I can recall hearing the “first” single off of this album, it was Just What I Needed. Can I recall the actual year I first heard this song? Ugh. Maybe it was 1979. No, I think it was 1980. Who really gives a flying elephant crap about when I first heard Just What I Needed. The simple fact is that I loved this song from the opening note. Seriously, this song’s significance lies in it’s originality for no other song really sounded like it, back in 1978.

I’m trying to “think back” and remember if there was another band out there that sounded like The Cars did, at the time of their 1978 debut album. This was 1978, not 1988, when a decade later you could swoop up a hundred New Wave Bands or so and compare them all against each other. Growing up in the late 70’s and early 80’s, I just accepted The Cars and their sound without giving any thought as to what music genre they belonged to. (Now that I’m a cranky old man, I scrutinize music genres like there’s no tomorrow). As each new song from their debut album trickled onto FM radio, I became more of a fan of them and this album.

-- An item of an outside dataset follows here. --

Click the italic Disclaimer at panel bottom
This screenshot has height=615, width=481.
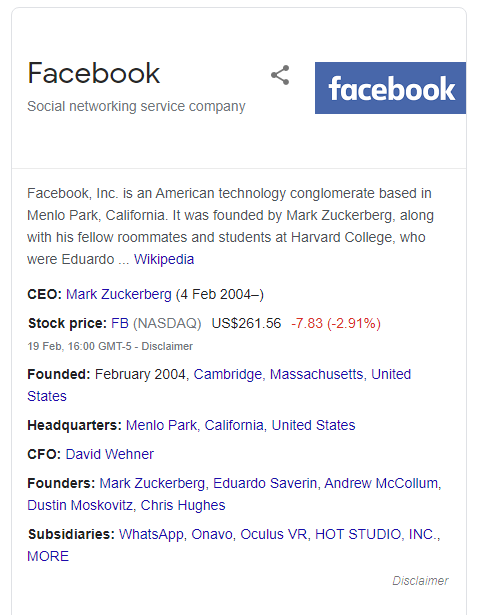[x=420, y=580]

Out of the nine songs heard on The Cars, seven of them made it to FM airplay. Seven! That is nothing to sneeze at either… how many Rock or Hard Rock bands can any of us name in 2010, that can boast seven songs from one album, being accepted into FM airplay and becoming hits? A “debut” album no less! It’s not as if these songs on The Cars were “Poppy” either, they were mainstream certainly, still a far cry from sounding “bubble gum”. These seven songs were played so often on the Connecticut FM radio stations, (WHCN, WCCC and WPLR), that I am guilty of never having bought this album, many years after it’s release.

Elliot Easton played guitar on The Cars with an obvious hard edge, his solo on Just What I Needed is an example of what I mean. It’s guitarists like Elliot that really exemplify playing for the song unselfishly and skillfully, versus the household name guitarists out there, who have accentuated their fame through piles of average solo albums throughout the decades.

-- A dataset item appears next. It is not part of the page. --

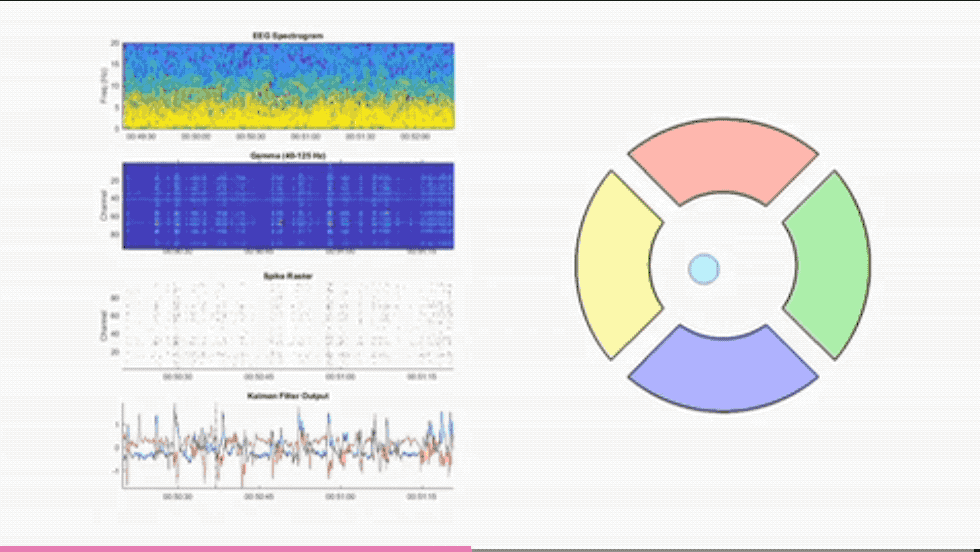Click the Gamma plot Channel axis label
Viewport: 980px width, 552px height.
point(104,206)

Ric Ocasek’s vocals were meant for The Cars. I know that sounds rather cliche, only it’s so true. Ric Ocasek gave The Cars a booming personality with his vocals. The “modern” vibe that The Cars pulsated with through their songs seemed to stick to Ric’s voice like glue. The late/great Benjamin Orr not only played bass for The Cars, he was the lead vocalist on All Mixed Up as well. Benjamin Orr’s vocals were perfect for this song, giving it that added emotion and personal element befitting of the lyrics. (His vocals on The Cars 1984 hit Drive, from their Heartbeat City album is another memorably gigantic performance from him as well).

The Cars presented an edgy futuristic listen into Rock’s eventual “wide-open” Pop feel of the 80’s, courtesy of Greg Hawkes on keyboards and an open mindedness of this band to create songs that were fabulously accessible. Regardless of the Rock/Pop direction The Cars did take into the 80’s, this debut album is by far, their best full-throttle, Rock teetering on Hard Rock effort… with a New Wave approach, let’s not forget.

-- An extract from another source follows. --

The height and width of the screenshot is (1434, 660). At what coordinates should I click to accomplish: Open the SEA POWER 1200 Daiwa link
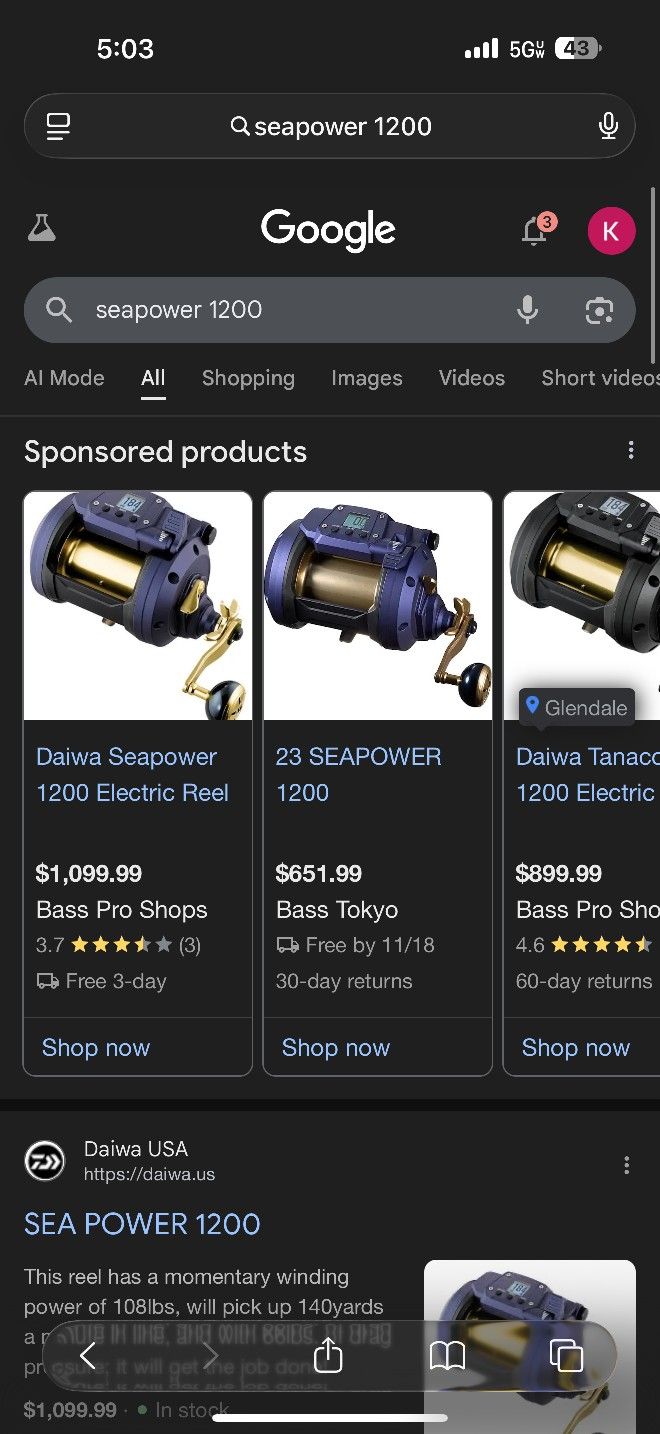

Moving In Stereo can be the cornerstone New Wave song for The Cars. There was and still is something almost fantastically mystical about my never wanting to turn this song off, when I hear it on the radio. Could it be that The Cars really are moving me, through stereo? I feel semi-scared now. Good Times Roll has all the ingredients of bursting out of it’s seams with a loud guitar solo and a psyched out tempo that doesn’t relent. It does not happen that way though. It’s the keyboards that administer the melancholy antidote of calm, making this song still feel like the good times are rolling, nonetheless… in a Logan’s Run sort of cosmic way.

The Cars as I look back upon them now, were a mighty decent Rock, I mean, New Wave Band. After all these years, however, it is more beneficial for me personally, to call The Cars debut album a Classic Rock gem. If I was to recommend that “one” album from The Cars to a civilization outside of our Milky Way, it would no doubt be their debut album. For those on this planet, that are just being introduced to The Cars, I would recommend their debut album as well. These excellent musicians that decided to call themselves The Cars, as I look back now, are a symbolic example of their era, showing just how dynamic and memorable a band could become, by solidifying a unique sound from a Rock meets New Wave fusion.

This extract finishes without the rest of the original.